#### Assigned task
Could you give every record again, exactly as it reads?

== Provided information ==

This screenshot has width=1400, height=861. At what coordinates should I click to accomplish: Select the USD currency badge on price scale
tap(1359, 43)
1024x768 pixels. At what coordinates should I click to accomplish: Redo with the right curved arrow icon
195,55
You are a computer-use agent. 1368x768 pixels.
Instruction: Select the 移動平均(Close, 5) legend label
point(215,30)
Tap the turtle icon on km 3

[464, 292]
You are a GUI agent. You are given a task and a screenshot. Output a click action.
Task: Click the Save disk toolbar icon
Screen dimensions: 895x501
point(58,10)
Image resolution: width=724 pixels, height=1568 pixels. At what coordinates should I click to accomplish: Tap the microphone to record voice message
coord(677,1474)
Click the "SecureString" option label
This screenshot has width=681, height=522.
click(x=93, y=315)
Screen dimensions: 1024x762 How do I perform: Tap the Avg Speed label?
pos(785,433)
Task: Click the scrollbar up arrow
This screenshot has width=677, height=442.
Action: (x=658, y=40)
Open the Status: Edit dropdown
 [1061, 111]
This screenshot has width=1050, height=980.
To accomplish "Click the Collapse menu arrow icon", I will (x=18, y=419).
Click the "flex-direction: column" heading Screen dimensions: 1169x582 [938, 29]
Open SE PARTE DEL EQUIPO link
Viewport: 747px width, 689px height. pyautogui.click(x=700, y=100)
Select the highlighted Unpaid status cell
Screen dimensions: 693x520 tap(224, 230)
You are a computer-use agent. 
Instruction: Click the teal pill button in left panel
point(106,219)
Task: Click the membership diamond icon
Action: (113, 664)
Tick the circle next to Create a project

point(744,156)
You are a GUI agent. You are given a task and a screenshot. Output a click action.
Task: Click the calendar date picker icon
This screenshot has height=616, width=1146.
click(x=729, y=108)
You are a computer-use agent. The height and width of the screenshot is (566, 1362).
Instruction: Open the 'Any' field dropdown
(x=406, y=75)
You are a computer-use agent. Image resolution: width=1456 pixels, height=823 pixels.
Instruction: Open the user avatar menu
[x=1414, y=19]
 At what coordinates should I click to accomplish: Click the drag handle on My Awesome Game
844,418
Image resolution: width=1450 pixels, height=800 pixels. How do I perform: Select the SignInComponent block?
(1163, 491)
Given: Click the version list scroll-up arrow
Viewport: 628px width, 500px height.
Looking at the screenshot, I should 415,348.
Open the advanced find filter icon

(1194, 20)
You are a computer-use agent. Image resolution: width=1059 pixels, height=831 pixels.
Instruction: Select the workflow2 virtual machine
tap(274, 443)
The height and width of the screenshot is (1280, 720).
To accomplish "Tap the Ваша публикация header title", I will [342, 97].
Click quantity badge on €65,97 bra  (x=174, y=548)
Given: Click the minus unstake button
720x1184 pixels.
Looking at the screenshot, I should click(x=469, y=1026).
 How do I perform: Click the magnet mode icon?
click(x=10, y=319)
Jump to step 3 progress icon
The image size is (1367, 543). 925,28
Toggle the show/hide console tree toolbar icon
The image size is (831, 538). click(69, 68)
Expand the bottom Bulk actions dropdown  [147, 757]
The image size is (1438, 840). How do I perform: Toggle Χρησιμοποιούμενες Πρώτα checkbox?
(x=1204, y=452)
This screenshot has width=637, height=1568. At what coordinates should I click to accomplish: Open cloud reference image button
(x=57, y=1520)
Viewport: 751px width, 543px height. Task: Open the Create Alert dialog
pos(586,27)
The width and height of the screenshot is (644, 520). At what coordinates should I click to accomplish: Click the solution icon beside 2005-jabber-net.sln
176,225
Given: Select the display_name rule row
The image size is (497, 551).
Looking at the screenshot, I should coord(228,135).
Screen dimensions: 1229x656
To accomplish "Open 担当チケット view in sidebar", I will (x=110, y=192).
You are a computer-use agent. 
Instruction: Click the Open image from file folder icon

===

#### Completed exercise
This screenshot has width=1400, height=861. At what coordinates should I click to accomplish: Select the USD currency badge on price scale
tap(1359, 43)
1024x768 pixels. At what coordinates should I click to accomplish: Redo with the right curved arrow icon
195,55
You are a computer-use agent. 1368x768 pixels.
Instruction: Select the 移動平均(Close, 5) legend label
point(215,30)
Tap the turtle icon on km 3

[464, 292]
You are a GUI agent. You are given a task and a screenshot. Output a click action.
Task: Click the Save disk toolbar icon
Screen dimensions: 895x501
point(58,10)
Image resolution: width=724 pixels, height=1568 pixels. At what coordinates should I click to accomplish: Tap the microphone to record voice message
coord(677,1474)
Click the "SecureString" option label
This screenshot has width=681, height=522.
click(x=93, y=315)
Screen dimensions: 1024x762 How do I perform: Tap the Avg Speed label?
pos(785,433)
Task: Click the scrollbar up arrow
This screenshot has width=677, height=442.
Action: (x=658, y=40)
Open the Status: Edit dropdown
 [1061, 111]
This screenshot has width=1050, height=980.
To accomplish "Click the Collapse menu arrow icon", I will (x=18, y=419).
Click the "flex-direction: column" heading Screen dimensions: 1169x582 [938, 29]
Open SE PARTE DEL EQUIPO link
Viewport: 747px width, 689px height. pyautogui.click(x=700, y=100)
Select the highlighted Unpaid status cell
Screen dimensions: 693x520 tap(224, 230)
You are a computer-use agent. 
Instruction: Click the teal pill button in left panel
point(106,219)
Task: Click the membership diamond icon
Action: (113, 664)
Tick the circle next to Create a project

point(744,156)
You are a GUI agent. You are given a task and a screenshot. Output a click action.
Task: Click the calendar date picker icon
This screenshot has height=616, width=1146.
click(x=729, y=108)
You are a computer-use agent. The height and width of the screenshot is (566, 1362).
Instruction: Open the 'Any' field dropdown
(x=406, y=75)
You are a computer-use agent. Image resolution: width=1456 pixels, height=823 pixels.
Instruction: Open the user avatar menu
[x=1414, y=19]
 At what coordinates should I click to accomplish: Click the drag handle on My Awesome Game
844,418
Image resolution: width=1450 pixels, height=800 pixels. How do I perform: Select the SignInComponent block?
(1163, 491)
Given: Click the version list scroll-up arrow
Viewport: 628px width, 500px height.
Looking at the screenshot, I should 415,348.
Open the advanced find filter icon

(1194, 20)
You are a computer-use agent. Image resolution: width=1059 pixels, height=831 pixels.
Instruction: Select the workflow2 virtual machine
tap(274, 443)
The height and width of the screenshot is (1280, 720).
To accomplish "Tap the Ваша публикация header title", I will [342, 97].
Click quantity badge on €65,97 bra  (x=174, y=548)
Given: Click the minus unstake button
720x1184 pixels.
Looking at the screenshot, I should click(x=469, y=1026).
 How do I perform: Click the magnet mode icon?
click(x=10, y=319)
Jump to step 3 progress icon
The image size is (1367, 543). 925,28
Toggle the show/hide console tree toolbar icon
The image size is (831, 538). click(69, 68)
Expand the bottom Bulk actions dropdown  [147, 757]
The image size is (1438, 840). How do I perform: Toggle Χρησιμοποιούμενες Πρώτα checkbox?
(x=1204, y=452)
This screenshot has width=637, height=1568. At what coordinates should I click to accomplish: Open cloud reference image button
(x=57, y=1520)
Viewport: 751px width, 543px height. Task: Open the Create Alert dialog
pos(586,27)
The width and height of the screenshot is (644, 520). At what coordinates should I click to accomplish: Click the solution icon beside 2005-jabber-net.sln
176,225
Given: Select the display_name rule row
The image size is (497, 551).
Looking at the screenshot, I should coord(228,135).
Screen dimensions: 1229x656
To accomplish "Open 担当チケット view in sidebar", I will (x=110, y=192).
You are a computer-use agent. 
Instruction: Click the Open image from file folder icon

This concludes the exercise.